Wild & Bare is a tea and produce retailing company founded in 2008 in Macau, a former Portuguese territory that became a Special Administrative Region of the People's Republic of China. Its founder and chief executive officer, Jean Alberti, is a French chef and restaurateur. Through catalog and online outlets, the company promotes and markets natural, authentic food and drink, including several varieties and blends of Chinese artisan teas, tea accessories, and teaware. Related business interests include a television series still in development.

Products 
Wild & Bare sells natural foods, including heirloom varieties of tea. Several tea growers who sell their teas through Wild & Bare are located in isolated areas of mainland China, such as the Yunnan Province, and the company works with Chinese tea masters to source its products.

[Item position entries]

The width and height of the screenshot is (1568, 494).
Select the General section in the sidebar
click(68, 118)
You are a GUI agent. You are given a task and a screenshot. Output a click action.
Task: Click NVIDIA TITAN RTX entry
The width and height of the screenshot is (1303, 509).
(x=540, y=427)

→ Stated problem 1
Say whether each statement agrees with the Wild & Bare passage, answering yes or no and quoting the deciding words: (a) The company was founded in Macau in 2008. (b) Jean Alberti is a Chinese tea master. (c) The company's television series has already aired.
→ Stated problem 2
Name every item that the first paragraph of the Wild & Bare passage says is included in the food and drink the company promotes and markets.
→ Stated problem 3
Rewrite the Wild & Bare paragraph beginning "Wild & Bare is a tea and produce retailing company" as a bulleted list that keeps its main facts.

→ Problem solution 1
(a) Yes: "founded in 2008 in Macau"
(b) No: "Jean Alberti, is a French chef and restaurateur"
(c) No: "a television series still in development"

→ Problem solution 2
- Several varieties and blends of Chinese artisan teas
- Tea accessories
- Teaware

→ Problem solution 3
- Wild & Bare is a tea and produce retailing company.
- It was founded in 2008 in Macau, a former Portuguese territory that is now a Special Administrative Region of the People's Republic of China.
- Its founder and CEO, Jean Alberti, is a French chef and restaurateur.
- It promotes and markets natural, authentic food and drink through catalog and online outlets.
- Its products include Chinese artisan teas in several varieties and blends, tea accessories, and teaware.
- A related television series is still in development.